*What needs to be done*. Copy out exactly the lines beginning with the one that contains "of AXIAL-6.5X2.3(1/2WS) row" and ending at the last line of the listing, skipping any pictures.
=== Begin Enclosure ===
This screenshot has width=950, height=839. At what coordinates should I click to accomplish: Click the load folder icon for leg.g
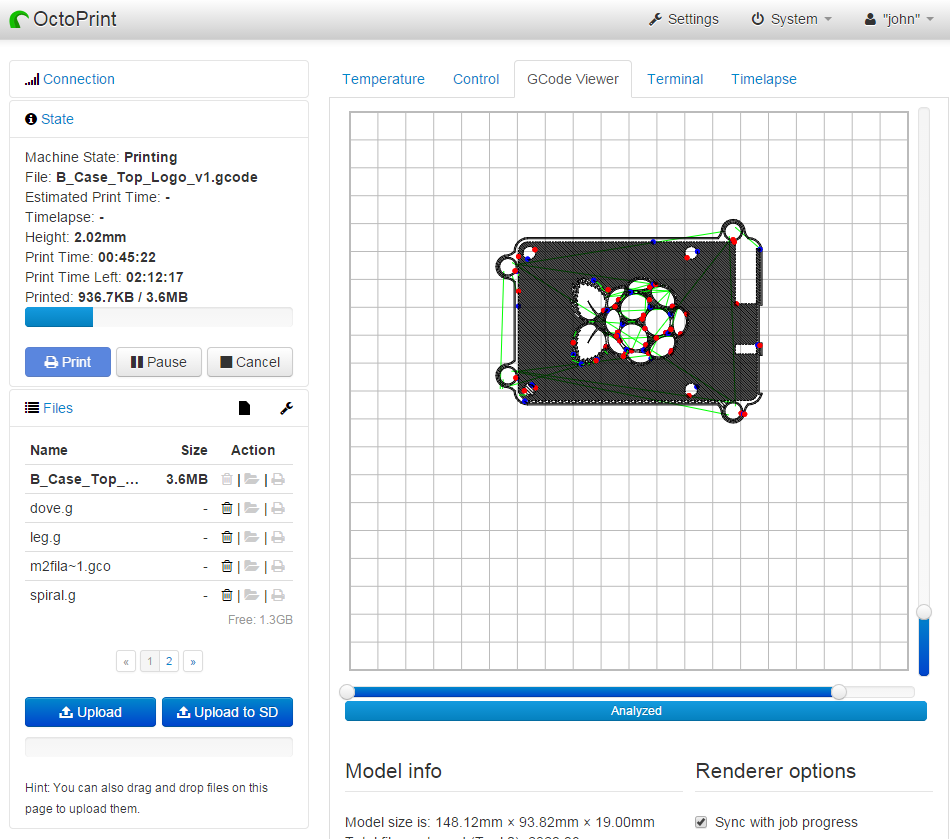251,537
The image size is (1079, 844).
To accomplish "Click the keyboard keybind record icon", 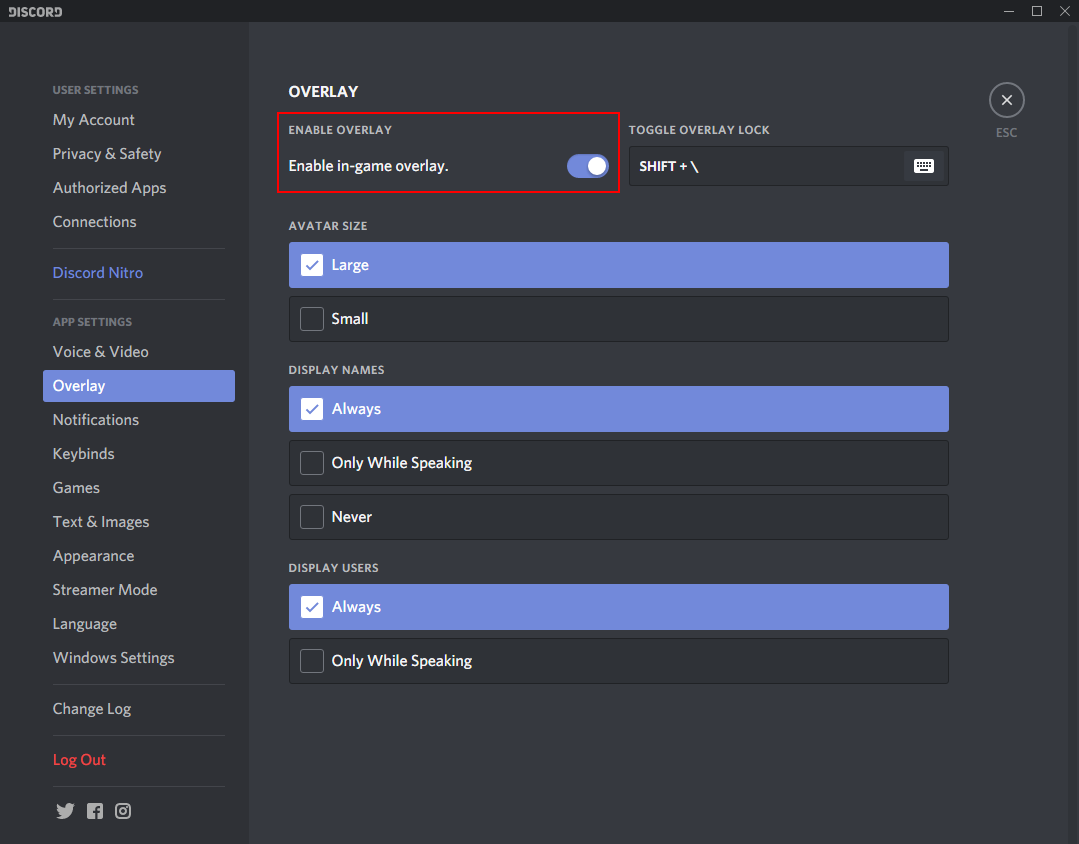I will (x=924, y=166).
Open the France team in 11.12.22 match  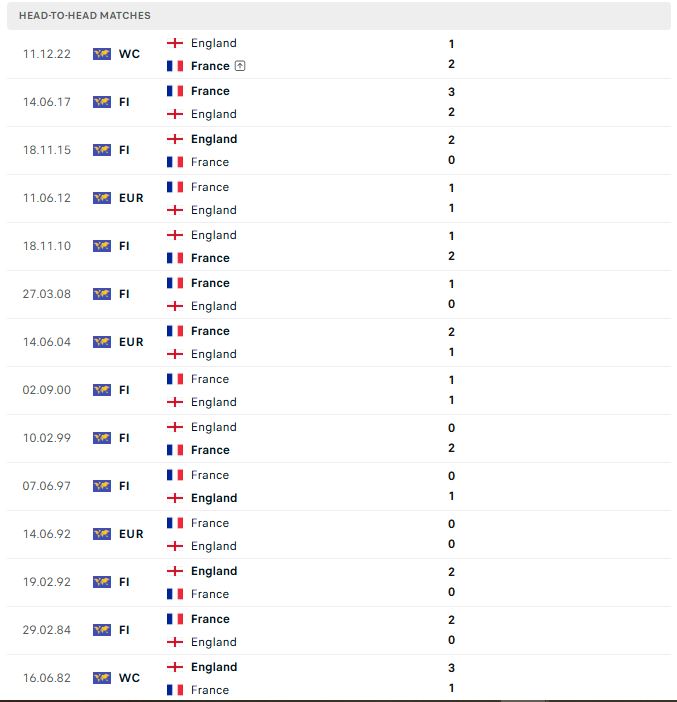tap(210, 66)
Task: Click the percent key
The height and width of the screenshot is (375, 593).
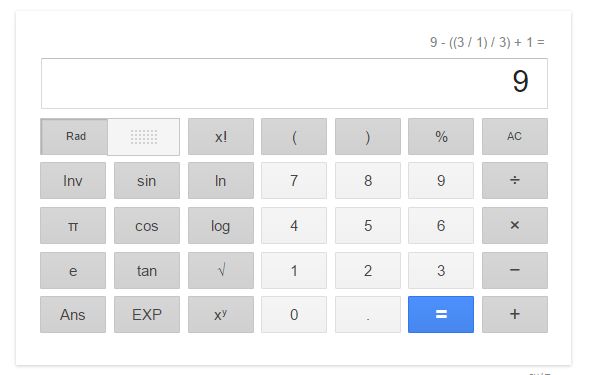Action: click(441, 136)
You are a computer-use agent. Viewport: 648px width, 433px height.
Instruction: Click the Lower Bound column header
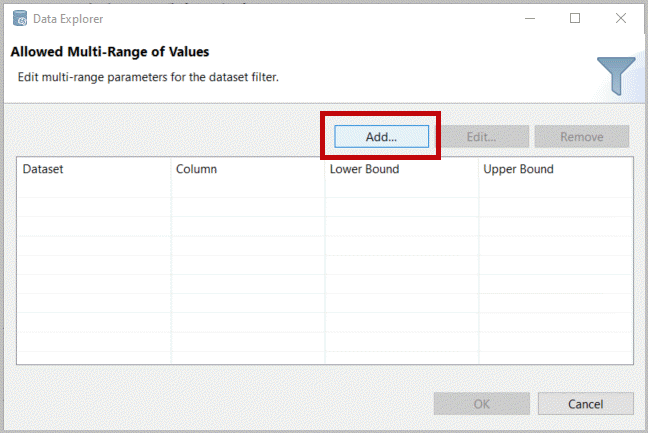tap(364, 169)
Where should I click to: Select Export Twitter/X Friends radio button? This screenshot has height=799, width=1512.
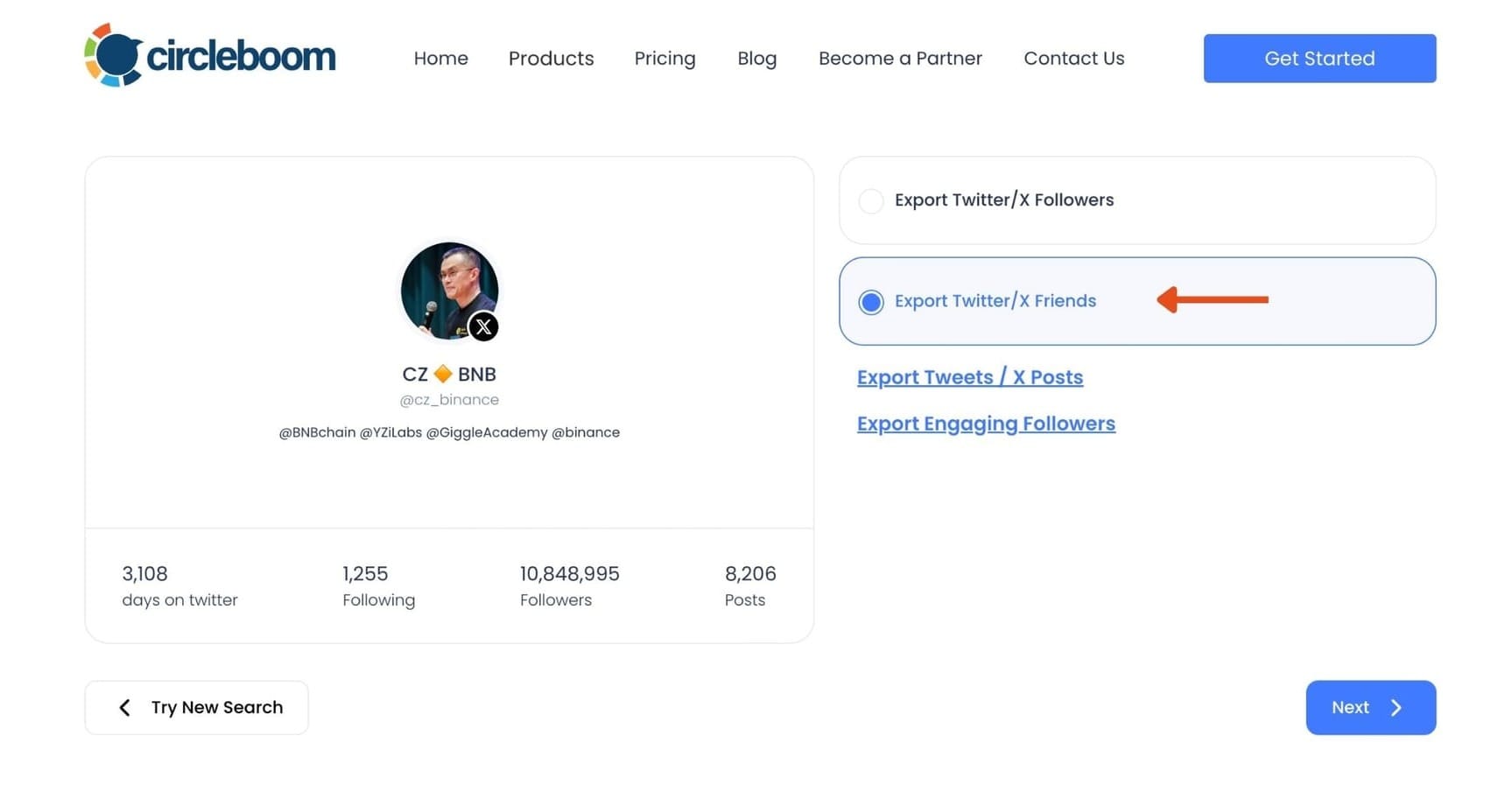871,302
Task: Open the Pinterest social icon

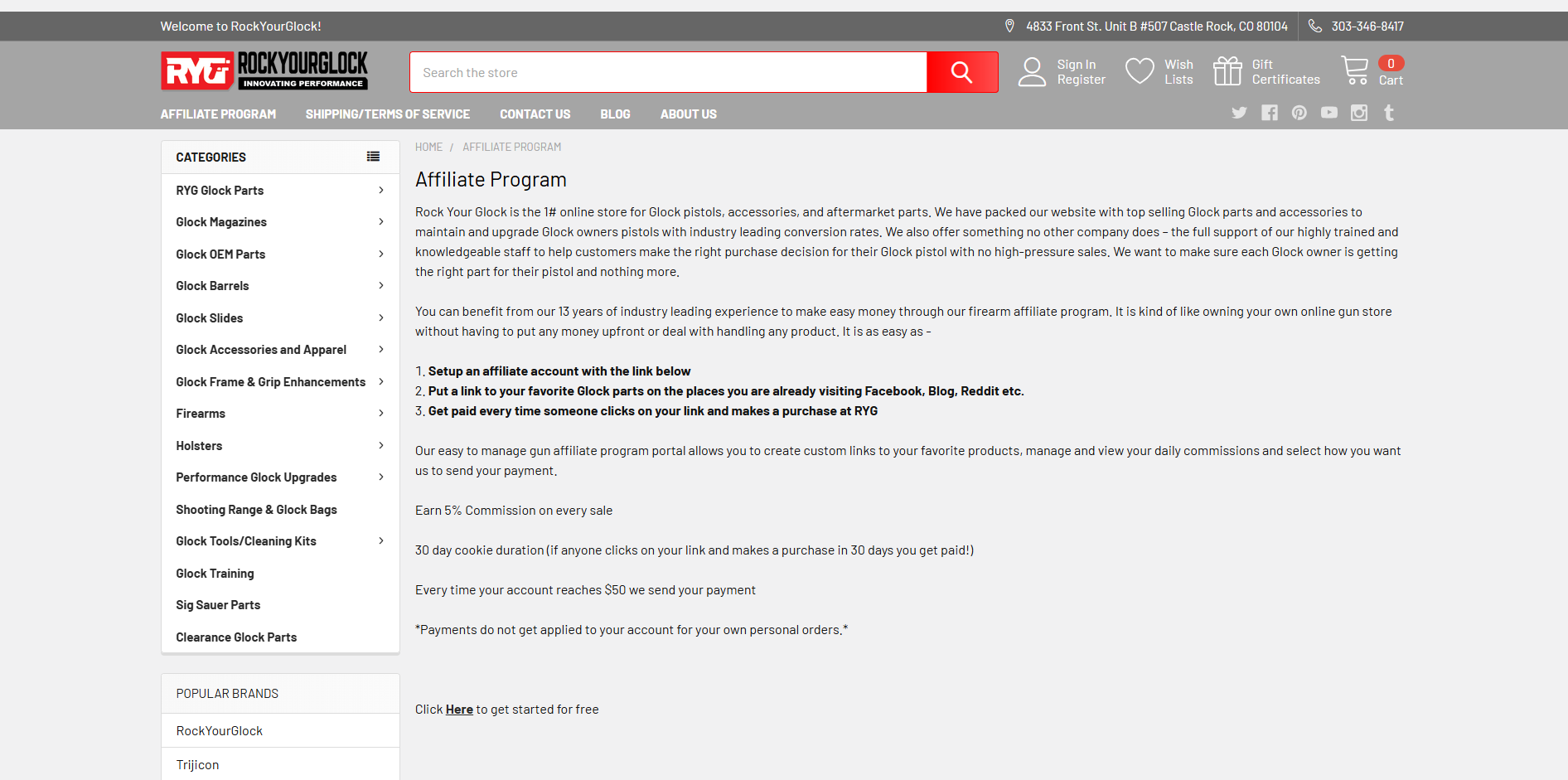Action: 1299,113
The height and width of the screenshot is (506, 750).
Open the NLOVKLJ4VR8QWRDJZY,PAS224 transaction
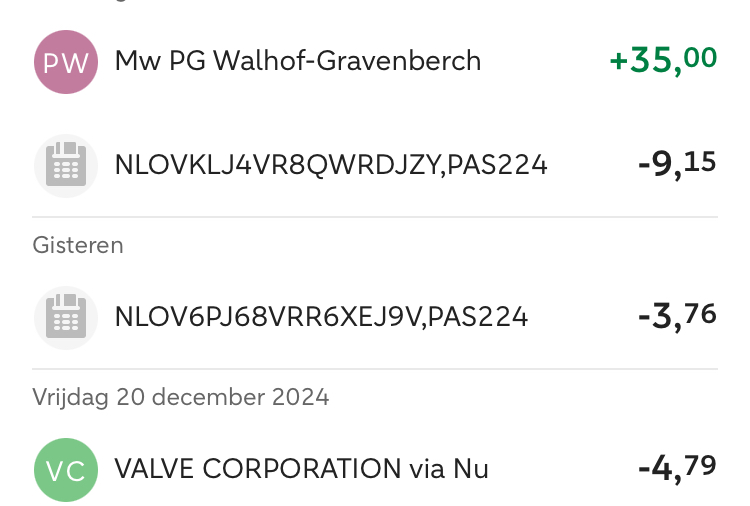pos(331,165)
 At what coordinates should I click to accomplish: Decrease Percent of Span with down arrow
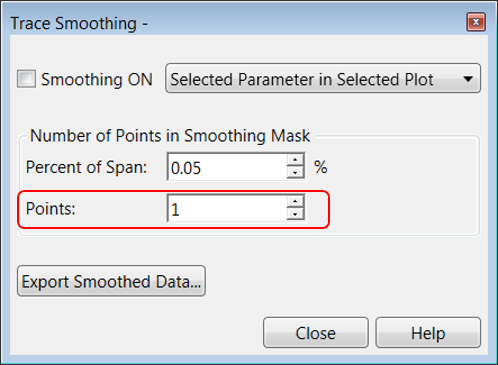(295, 173)
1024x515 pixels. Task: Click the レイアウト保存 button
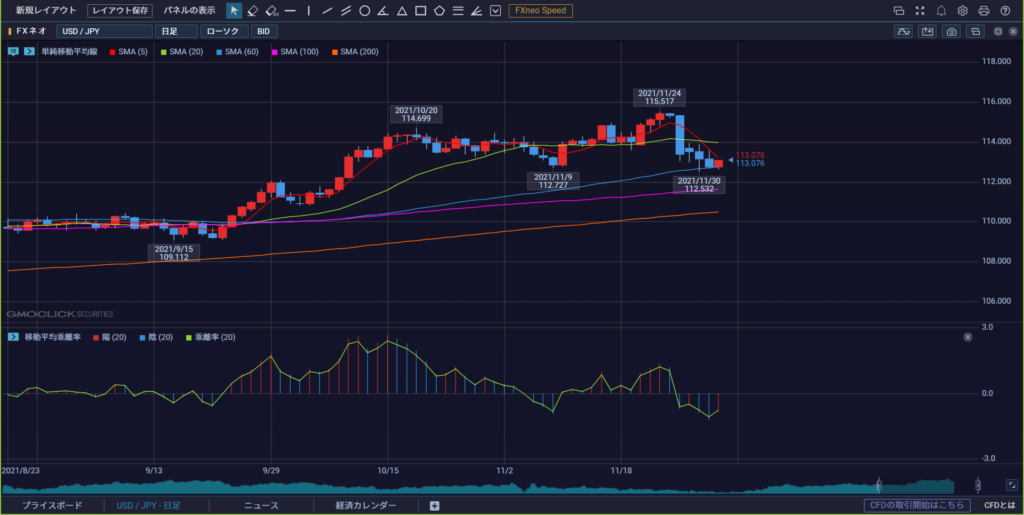[120, 10]
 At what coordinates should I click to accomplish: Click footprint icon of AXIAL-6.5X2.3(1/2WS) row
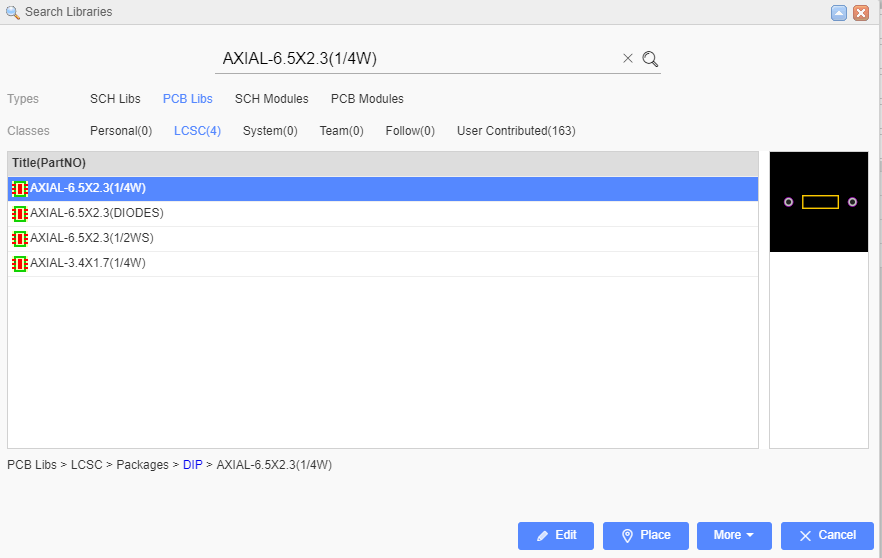19,238
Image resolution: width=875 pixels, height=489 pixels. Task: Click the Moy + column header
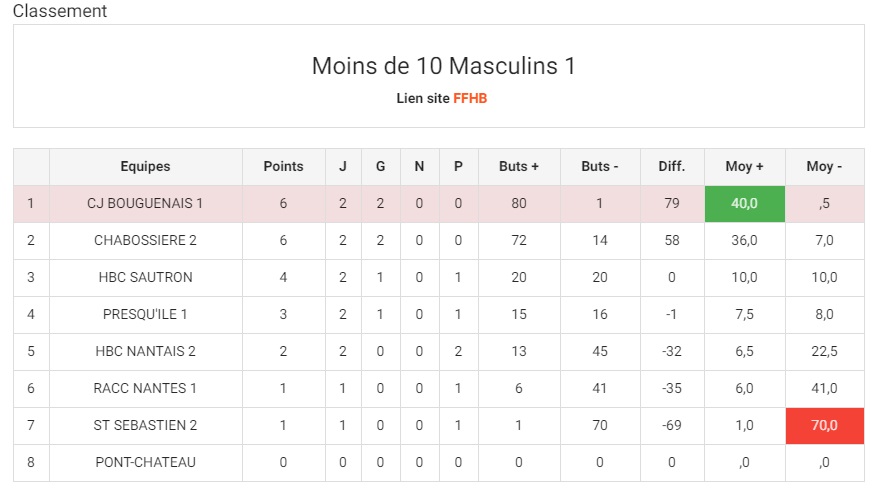[744, 166]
=== End Enclosure ===
*Result of this task*.
 At what coordinates should I click to accomplish: Click footprint icon of AXIAL-6.5X2.3(1/2WS) row
19,238
Image resolution: width=875 pixels, height=489 pixels. Task: Click the Moy + column header
[744, 166]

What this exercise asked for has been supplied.